> **Given information**:
>> BEGIN

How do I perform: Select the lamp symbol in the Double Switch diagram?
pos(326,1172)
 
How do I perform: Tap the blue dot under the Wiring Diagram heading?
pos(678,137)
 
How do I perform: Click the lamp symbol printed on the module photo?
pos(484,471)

>> END

Rewrite the entries above, changing every "lamp symbol" to "bulb icon" and leaving everything else the same.

How do I perform: Select the bulb icon in the Double Switch diagram?
pos(326,1172)
 
How do I perform: Tap the blue dot under the Wiring Diagram heading?
pos(678,137)
 
How do I perform: Click the bulb icon printed on the module photo?
pos(484,471)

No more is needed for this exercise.